=== Excerpt provided ===

4 Small- and moderate-sample efficiency–misspecification of the univariate distribution of the random effect

In this section an extensive simulation study with two different scenarios is conducted (a) to assess the performance of the CL and ML methods, and (b) to investigate in detail the effect of the misspecification of the parametric margin of the random effects distribution. The CL method assumes the independence copula, and its focus is on marginal parameters and apparently not the choice of the copula. Hence, in the simulations we only investigate the effect of the misspecification of the parametric margin of the random effects distribution. We refer the interested reader to Nikoloulopoulos (2015a) for a study on the misspecification of the parametric family of copulas of the random effects distribution.

We use the simulation process in Nikoloulopoulos (2015a) and set the univariate parameters and disease prevalence to mimic the telomerase data in Sect. 5. The details are given below:

  1. 1.

    Simulate the study size n from a shifted gamma distribution, i.e. \(n\sim \text{ sGamma }(\alpha =1.2,\beta =0.01,\text{ lag }=30)\) and round off to the nearest integer.

  2. 2.

    Simulate \((u_1,u_2)\) from a parametric family of copulas \(C(;\tau )\); \(\tau \) is converted to the[3.] dependence parameter \(\theta \) via the relations in Table 2.

  3. 4.

    Convert to beta or normal realizations via \(x_j=l^{-1}\Bigl (F_j^{-1}\bigl (u_j,l(\pi _j),\delta _j\bigr )\Bigr )\) for \(j=1,2\).

  4. 5.

    Draw the number of diseased \(n_{1}\) from a B(n, 0.534) distribution.

=== Extracted information ===

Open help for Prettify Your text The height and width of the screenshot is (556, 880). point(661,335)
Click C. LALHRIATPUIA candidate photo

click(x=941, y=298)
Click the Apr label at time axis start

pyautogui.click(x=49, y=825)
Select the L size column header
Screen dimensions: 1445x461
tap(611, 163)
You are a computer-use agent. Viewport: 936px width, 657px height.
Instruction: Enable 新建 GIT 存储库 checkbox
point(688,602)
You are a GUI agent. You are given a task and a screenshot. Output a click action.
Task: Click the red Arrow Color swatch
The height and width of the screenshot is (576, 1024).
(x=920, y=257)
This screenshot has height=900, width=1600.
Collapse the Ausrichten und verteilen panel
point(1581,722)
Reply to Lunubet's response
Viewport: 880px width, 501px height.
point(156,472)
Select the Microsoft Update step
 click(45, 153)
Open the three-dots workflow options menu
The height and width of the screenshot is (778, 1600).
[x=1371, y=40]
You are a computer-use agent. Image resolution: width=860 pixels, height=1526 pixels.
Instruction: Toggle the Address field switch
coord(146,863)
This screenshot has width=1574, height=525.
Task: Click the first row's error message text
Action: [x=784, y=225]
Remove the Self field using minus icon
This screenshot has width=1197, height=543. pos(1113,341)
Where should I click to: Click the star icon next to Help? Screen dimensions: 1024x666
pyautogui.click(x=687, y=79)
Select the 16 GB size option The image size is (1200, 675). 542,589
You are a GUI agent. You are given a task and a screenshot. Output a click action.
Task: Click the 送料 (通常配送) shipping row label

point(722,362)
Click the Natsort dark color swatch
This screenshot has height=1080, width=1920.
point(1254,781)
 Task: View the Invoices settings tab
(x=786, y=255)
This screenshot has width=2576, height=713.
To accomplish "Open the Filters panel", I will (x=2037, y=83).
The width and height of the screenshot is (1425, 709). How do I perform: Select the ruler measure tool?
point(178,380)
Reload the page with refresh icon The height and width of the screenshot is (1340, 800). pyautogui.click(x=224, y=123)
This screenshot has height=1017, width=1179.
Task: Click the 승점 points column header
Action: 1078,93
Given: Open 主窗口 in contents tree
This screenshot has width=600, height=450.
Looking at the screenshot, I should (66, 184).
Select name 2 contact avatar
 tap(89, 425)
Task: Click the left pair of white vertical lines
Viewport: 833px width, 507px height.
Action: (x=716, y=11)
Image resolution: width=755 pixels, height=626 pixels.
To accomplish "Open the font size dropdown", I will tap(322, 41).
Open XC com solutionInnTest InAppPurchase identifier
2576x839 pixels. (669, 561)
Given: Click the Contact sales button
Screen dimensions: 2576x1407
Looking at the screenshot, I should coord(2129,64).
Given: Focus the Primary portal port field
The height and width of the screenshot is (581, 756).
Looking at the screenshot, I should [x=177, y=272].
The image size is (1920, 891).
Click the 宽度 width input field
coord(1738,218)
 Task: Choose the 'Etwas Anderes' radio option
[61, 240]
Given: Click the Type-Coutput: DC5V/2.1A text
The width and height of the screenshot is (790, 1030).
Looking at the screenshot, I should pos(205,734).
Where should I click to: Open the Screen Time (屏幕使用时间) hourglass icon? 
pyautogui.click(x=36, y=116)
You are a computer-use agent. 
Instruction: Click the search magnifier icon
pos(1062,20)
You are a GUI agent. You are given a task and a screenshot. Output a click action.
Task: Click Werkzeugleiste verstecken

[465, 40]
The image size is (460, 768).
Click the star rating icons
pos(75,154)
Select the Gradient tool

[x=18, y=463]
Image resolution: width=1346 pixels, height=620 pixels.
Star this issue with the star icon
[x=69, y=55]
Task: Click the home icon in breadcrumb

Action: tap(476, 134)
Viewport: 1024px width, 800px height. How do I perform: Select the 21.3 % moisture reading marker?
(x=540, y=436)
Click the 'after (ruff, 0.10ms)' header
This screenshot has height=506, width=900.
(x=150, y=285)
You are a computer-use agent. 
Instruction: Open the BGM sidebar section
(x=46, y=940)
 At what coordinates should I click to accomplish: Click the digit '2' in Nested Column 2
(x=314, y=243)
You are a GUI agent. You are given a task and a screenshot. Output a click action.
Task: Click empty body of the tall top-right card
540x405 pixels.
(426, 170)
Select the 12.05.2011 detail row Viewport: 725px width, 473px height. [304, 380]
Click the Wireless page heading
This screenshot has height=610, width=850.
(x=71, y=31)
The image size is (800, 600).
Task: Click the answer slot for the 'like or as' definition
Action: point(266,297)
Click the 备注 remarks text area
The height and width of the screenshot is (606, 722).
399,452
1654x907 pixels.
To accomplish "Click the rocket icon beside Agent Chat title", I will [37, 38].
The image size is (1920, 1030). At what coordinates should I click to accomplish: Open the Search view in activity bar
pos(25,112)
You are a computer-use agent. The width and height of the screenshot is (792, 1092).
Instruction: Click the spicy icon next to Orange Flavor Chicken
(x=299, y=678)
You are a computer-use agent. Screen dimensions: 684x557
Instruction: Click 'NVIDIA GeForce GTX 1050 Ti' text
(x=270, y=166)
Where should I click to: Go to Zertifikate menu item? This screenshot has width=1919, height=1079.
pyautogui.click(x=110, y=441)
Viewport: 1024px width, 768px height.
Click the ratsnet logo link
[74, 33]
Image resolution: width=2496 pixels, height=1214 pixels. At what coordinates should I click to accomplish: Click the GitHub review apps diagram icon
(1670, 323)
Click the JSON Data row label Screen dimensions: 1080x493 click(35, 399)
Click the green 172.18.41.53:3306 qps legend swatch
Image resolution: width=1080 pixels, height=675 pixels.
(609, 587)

===

Activities ::
a) According to the simulation study text, which copula does the CL method assume?
b) Carry on the simulation study text from the point where it stops.

Numbered answers ::
a) The CL method assumes the independence copula.

b)
  5. 6.

    Set \(n_2=n-n_1\) and generate \(y_j\) from a \(B(n_j,x_j)\) for \(j=1,2\).

In the first scenario the simulated data are generated from the BVN copula mixed model with normal margins, logit link (the resulting model is the same with the GLMM) and true marginal parameters \((\pi _1,\pi _2,\sigma _1,\sigma _2)=(0.79,0.91,0.43,1.83)\), while in the second scenario the simulated data are generated from the BVN copula mixed model with beta margins and true marginal parameters \((\pi _1,\pi _2,\gamma _1,\gamma _2)=(0.76,0.81,0.03,0.28)\). The number of studies is set to \(N=10\) and \(N=20\) to represent a relatively small and moderate meta-analysis, and the Kendall’s \(\tau \) association between study-specific sensitivity and specificity is set to \(\tau =-0.5\) and \(\tau =-0.8\) to represent moderate and strong negative dependence.

Table 3 Times of non-convergence out of \(10^4\) simulations for the CL and ML methods under different marginal choices in both simulated scenarios
Table 4 Biases, root mean square errors (RMSE) and standard deviations (SD), along with the square root of the average theoretical variances (\(\sqrt{\bar{V}}\)) for ML and CL estimates under different margins
Table 5 Biases, root mean square errors (RMSE) and standard deviations (SD), along with the square root of the average theoretical variances (\(\sqrt{\bar{V}}\)) for ML and CL estimates under different margins

As stated in Chen et al. (2016b, 2017) one advantage of the CL method is that the problem of non-convergence is avoided, so we also report on the non-convergence of different methods in Table 3. To summarize the simulated data, we report the resultant biases, root mean square errors (RMSE), and standard deviations (SD), along with average theoretical variances for the ML and CL estimates of the univariate parameters under different marginal choices based on iterations in which all four competing approaches converged in Tables 4 and 5. Following Chen et al. (2016b) we also summarize the diagnostic odds ratio, that is \(\hbox {dOR}={\frac{\pi _1}{(1-\pi _1)}}/{\frac{\pi _2}{(1-\pi _2)}}\). Clearly, this is a function of the univariate parameters; its value ranges from zero to infinity, with a higher value indicating better discriminatory power.

Conclusions from the values in the tables are as follows:

  • The CL method is nearly as efficient as the ‘gold standard’ ML method.

  • The meta-analytic ML and CL estimates and SDs are not robust to the margin misspecification.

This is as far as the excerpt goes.